Cumhurbaşkanı hukukun prensiplerini savunduğunu söylese de, bunun Fazilet Partisi'nin işine yaradığı kesin.

Erbakan ve çevresinin, Cumhurbaşkanı'nın bu açıklamasına karşı tavrı ise ilginç bir ikilemi yantıyordu.

Refah Partisi'nin resmi yayın organı gibi çalışan Milli Gazete'nin birinci sayfasında yayınlanan imzasız yazıda, Demirel ağır sayılabilecek bir dille eleştiriliyordu.

Cumhurbaşkanı, her dönemde ‘‘İkili oynamakla’’ suçlanıyordu.

Buna karşılık Fazilet Partisi yönetimi, onun sözlerini memnuniyetle karşılıyor, hatta kendisine teşekkür ediyordu.

Bu, eski Refah Partisi yönetiminin klasik politikasına uygun.

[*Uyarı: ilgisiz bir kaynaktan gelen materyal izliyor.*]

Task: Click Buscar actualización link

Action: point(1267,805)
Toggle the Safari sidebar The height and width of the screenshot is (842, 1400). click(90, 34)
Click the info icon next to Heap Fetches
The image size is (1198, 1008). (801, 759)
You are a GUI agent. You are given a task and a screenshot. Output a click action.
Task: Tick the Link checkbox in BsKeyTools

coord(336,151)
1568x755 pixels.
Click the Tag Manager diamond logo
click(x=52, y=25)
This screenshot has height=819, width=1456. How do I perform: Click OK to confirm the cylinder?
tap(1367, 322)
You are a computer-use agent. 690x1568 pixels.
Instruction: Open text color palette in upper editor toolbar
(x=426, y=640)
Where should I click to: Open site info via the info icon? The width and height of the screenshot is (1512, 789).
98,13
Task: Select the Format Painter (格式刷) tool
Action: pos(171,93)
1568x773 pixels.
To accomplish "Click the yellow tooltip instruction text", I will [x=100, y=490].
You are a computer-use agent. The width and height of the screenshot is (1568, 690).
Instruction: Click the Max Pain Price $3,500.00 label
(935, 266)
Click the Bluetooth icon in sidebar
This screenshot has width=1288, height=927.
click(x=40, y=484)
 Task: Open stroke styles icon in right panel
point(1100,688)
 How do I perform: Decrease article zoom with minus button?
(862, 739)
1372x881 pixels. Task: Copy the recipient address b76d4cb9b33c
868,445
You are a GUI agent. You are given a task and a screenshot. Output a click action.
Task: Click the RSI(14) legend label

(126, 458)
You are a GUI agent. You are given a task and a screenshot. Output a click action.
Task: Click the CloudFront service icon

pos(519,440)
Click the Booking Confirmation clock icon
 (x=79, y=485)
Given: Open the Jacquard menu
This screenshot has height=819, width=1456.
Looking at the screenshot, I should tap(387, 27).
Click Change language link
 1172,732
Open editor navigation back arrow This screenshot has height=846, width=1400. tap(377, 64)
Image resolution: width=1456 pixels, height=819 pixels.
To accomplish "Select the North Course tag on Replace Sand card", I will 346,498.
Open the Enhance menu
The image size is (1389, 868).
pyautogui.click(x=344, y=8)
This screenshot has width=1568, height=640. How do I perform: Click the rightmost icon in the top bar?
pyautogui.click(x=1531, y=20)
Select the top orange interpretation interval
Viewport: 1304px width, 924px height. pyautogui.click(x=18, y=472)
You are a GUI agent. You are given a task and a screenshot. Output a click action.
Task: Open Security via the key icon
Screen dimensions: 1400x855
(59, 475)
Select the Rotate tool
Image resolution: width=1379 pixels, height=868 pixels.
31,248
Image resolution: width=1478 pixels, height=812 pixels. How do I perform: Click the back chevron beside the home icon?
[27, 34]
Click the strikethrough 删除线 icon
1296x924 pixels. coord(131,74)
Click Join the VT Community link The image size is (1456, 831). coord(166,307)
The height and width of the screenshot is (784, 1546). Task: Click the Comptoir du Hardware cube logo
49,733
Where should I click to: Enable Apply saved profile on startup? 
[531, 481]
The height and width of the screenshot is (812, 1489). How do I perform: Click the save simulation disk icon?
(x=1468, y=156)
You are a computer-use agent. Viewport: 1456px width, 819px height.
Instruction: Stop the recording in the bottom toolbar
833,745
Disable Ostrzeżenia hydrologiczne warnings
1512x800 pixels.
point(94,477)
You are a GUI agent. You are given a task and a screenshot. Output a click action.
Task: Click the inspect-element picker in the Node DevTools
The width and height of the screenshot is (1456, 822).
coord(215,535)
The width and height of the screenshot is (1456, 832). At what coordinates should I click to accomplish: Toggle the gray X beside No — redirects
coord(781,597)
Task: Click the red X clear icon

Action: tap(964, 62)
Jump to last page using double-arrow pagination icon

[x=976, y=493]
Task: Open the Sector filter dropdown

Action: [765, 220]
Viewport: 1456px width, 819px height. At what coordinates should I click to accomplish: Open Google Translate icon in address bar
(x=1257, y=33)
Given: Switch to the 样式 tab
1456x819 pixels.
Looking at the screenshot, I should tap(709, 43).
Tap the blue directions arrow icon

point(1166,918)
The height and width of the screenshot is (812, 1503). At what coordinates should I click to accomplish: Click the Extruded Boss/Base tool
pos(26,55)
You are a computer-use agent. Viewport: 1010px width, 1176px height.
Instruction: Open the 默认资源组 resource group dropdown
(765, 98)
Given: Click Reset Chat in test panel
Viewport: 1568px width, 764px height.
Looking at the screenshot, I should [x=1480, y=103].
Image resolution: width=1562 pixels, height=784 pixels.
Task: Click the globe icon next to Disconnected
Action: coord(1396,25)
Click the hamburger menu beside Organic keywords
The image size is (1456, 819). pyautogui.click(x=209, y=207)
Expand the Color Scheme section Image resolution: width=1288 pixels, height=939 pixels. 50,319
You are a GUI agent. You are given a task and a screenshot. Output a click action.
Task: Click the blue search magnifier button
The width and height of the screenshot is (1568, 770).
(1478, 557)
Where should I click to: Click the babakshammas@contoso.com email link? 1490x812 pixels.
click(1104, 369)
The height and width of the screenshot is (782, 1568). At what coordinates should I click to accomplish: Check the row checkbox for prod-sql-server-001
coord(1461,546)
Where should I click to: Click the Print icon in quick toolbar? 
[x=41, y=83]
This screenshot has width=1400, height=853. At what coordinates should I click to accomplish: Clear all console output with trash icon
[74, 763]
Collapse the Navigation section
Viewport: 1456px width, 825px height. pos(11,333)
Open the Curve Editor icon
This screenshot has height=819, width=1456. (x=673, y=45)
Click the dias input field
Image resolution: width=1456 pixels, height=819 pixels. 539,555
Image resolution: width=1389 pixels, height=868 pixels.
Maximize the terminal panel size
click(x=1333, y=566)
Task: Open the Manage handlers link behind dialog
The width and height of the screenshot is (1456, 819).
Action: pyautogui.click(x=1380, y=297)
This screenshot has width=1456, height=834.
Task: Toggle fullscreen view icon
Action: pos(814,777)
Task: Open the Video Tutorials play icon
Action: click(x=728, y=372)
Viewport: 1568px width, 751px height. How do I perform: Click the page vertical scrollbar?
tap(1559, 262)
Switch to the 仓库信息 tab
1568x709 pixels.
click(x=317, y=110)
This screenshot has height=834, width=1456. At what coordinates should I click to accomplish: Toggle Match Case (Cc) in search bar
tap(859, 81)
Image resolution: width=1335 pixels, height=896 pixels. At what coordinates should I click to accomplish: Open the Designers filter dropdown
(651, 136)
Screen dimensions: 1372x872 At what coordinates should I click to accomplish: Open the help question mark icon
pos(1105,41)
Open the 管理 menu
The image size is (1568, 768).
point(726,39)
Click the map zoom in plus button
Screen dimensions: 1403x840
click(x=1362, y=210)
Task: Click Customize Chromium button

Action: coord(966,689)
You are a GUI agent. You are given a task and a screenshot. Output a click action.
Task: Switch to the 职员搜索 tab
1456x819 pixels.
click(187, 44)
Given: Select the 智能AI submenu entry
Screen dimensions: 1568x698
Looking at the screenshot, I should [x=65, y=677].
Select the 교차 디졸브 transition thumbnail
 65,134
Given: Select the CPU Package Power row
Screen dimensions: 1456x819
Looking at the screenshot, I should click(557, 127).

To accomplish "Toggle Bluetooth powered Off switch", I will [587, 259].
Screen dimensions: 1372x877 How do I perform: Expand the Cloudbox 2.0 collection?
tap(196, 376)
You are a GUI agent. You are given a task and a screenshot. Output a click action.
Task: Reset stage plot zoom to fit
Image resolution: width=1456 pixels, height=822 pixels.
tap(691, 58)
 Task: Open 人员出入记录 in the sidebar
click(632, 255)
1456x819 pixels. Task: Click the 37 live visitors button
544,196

Yani, hem öyle, hem böyle anlamına gelecek bir politika.

Cumhurbaşkanı'nın sözleri, Erbakan ve çevresinin kriz politikasının ilk adımının başarılı olmasını sağladı.

FAZİLET'İN GELECEĞİ

Erbakan, partide bir bölünme olmadan bütün milletvekillerini bir çatı altında toplayıp, otoritesini sürdürmeyi başardı.

Ama asıl önemli olan, bu başarının süreci nasıl etkileyeceğidir. Erbakan ve çevresi, eski tas eski hamam kafasıyla mı gidecek, yoksa geçtiğmiz dönemden dersler çıkarıp yeni bir zihniyeti mi benimseyecek?

Fazilet'in geleceğini işte bu sorunun cevabı belirleyecek.